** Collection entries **
┄┄┄┄┄┄┄┄┄┄

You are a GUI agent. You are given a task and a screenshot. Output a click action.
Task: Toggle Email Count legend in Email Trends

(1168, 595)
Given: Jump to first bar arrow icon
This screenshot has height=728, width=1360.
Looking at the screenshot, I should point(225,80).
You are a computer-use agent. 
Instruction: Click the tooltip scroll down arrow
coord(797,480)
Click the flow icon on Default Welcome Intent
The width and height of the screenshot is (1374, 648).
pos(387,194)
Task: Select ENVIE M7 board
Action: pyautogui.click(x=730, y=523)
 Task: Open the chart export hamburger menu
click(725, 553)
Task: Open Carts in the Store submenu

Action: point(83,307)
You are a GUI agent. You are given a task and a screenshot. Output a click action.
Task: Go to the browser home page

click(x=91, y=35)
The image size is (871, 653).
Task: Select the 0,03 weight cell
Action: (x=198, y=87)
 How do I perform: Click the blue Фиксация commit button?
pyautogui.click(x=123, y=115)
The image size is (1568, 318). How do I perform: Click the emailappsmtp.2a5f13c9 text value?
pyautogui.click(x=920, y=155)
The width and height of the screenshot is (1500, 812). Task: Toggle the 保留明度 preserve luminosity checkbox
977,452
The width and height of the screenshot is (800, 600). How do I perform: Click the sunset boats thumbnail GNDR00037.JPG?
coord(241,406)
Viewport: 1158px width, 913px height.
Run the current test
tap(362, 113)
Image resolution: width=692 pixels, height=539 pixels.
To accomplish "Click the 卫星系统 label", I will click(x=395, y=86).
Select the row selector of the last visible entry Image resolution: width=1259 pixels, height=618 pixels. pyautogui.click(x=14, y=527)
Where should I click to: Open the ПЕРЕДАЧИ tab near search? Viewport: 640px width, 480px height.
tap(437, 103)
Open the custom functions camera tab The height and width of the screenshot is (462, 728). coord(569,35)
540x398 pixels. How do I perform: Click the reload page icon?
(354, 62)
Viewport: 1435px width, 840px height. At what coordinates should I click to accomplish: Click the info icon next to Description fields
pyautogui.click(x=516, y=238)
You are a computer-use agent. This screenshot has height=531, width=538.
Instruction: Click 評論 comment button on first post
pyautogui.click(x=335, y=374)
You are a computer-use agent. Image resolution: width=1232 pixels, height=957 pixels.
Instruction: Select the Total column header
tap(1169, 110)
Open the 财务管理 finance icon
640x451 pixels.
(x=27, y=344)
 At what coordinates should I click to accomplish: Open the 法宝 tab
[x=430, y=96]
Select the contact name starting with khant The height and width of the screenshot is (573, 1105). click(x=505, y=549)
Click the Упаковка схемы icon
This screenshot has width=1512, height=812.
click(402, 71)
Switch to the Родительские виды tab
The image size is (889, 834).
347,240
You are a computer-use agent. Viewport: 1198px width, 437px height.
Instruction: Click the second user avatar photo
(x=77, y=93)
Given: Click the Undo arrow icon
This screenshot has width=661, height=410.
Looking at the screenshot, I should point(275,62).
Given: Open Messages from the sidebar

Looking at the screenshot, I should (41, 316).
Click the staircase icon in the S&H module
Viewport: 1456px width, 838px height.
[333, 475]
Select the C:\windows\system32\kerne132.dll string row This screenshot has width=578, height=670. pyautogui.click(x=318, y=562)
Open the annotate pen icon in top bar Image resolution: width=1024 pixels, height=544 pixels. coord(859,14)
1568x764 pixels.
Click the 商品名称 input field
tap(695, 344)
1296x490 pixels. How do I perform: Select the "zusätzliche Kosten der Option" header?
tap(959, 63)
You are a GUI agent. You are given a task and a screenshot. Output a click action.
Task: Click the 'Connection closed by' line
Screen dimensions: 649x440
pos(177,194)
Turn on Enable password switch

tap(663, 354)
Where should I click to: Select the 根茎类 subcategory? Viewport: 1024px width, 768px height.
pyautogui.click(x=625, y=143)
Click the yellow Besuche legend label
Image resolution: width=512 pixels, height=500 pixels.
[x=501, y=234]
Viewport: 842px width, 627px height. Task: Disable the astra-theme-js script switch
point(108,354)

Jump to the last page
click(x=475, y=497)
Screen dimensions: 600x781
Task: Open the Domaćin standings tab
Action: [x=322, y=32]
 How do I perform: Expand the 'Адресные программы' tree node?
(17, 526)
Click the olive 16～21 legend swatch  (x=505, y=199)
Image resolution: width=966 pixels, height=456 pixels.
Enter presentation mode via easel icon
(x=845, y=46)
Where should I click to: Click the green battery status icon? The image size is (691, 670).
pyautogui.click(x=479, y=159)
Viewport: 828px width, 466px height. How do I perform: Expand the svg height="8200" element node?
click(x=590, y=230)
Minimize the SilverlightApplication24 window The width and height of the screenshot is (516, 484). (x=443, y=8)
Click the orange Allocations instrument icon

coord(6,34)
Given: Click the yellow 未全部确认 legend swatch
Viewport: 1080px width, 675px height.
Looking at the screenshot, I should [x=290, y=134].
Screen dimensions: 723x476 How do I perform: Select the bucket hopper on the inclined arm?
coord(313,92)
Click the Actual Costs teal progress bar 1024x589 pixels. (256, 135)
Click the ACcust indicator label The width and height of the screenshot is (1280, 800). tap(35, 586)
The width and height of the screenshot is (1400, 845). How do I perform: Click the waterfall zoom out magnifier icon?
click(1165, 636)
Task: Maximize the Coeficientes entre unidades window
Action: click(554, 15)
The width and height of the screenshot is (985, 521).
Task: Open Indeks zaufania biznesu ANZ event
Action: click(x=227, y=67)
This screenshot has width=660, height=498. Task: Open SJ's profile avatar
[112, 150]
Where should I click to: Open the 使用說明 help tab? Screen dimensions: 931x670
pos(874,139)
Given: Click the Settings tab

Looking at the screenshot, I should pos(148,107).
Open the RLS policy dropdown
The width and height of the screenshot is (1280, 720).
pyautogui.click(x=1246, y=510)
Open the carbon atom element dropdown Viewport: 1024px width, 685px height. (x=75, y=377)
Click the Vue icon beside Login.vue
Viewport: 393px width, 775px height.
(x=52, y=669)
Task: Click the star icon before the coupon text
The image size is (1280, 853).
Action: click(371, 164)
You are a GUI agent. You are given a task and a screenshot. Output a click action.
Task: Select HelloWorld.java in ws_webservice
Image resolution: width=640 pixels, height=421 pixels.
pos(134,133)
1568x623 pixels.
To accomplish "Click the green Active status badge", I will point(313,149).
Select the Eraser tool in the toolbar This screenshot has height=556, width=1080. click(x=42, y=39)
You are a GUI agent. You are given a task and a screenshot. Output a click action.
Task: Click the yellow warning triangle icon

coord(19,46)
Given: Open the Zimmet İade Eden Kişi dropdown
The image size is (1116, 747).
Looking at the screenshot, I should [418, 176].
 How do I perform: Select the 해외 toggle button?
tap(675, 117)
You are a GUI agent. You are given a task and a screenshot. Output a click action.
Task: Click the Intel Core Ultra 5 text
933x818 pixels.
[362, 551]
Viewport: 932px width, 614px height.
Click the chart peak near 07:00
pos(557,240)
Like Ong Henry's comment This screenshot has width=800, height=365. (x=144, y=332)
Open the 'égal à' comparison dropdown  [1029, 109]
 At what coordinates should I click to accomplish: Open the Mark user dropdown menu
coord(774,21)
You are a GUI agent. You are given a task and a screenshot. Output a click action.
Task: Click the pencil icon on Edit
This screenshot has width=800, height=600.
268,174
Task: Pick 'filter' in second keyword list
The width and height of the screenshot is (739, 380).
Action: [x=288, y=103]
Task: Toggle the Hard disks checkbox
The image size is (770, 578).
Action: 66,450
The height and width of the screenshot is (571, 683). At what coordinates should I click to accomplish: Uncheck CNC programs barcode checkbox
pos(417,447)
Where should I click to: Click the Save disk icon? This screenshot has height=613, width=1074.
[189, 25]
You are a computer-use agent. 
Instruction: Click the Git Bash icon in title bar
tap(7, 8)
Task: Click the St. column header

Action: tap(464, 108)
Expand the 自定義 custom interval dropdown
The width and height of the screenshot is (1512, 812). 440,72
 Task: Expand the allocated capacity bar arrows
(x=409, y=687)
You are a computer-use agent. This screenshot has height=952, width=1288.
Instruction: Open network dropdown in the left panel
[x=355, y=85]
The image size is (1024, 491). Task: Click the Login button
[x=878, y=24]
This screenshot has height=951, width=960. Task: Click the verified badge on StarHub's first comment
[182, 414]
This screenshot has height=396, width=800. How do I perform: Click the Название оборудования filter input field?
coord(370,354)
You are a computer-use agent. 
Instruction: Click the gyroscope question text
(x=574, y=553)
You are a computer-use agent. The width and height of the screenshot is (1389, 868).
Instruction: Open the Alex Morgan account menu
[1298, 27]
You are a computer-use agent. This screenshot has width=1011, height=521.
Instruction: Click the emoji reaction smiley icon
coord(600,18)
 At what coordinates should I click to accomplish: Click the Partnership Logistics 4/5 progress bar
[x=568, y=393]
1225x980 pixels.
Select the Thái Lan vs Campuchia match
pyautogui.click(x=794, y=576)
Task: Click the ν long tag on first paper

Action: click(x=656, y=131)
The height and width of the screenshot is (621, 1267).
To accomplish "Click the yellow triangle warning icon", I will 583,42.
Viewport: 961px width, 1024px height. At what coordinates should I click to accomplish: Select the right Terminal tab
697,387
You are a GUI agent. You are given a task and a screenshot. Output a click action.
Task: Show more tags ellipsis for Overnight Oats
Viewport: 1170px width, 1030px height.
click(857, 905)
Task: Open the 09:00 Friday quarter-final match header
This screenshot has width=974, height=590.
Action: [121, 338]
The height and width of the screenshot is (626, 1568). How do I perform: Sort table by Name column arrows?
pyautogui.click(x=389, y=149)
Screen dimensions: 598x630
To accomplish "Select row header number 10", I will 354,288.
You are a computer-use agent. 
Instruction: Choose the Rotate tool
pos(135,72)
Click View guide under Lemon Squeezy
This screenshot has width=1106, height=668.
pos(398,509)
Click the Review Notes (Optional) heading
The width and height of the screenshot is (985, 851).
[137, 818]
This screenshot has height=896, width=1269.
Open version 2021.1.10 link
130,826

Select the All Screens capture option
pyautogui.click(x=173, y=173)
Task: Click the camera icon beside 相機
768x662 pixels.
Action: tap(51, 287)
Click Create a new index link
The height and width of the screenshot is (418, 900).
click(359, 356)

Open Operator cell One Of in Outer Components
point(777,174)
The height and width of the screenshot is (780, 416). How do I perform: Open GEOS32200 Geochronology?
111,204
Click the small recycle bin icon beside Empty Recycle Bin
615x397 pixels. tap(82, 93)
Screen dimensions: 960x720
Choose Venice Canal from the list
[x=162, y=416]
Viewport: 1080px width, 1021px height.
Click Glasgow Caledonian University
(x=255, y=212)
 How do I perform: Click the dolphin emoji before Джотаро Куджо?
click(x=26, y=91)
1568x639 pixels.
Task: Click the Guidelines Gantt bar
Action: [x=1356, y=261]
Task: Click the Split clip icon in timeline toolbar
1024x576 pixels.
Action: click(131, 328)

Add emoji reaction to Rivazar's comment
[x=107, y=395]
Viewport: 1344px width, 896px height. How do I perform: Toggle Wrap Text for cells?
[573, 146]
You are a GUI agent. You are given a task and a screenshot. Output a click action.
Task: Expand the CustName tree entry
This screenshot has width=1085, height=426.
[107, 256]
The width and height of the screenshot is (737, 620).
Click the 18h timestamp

┄┄┄┄┄┄┄┄┄┄

** TASK INSTRUCTIONS **
Every line of the entries that includes "toolbar" must be copied into the answer.

** SOLVED EXERCISE **
Select the Eraser tool in the toolbar This screenshot has height=556, width=1080. click(x=42, y=39)
Task: Click the Split clip icon in timeline toolbar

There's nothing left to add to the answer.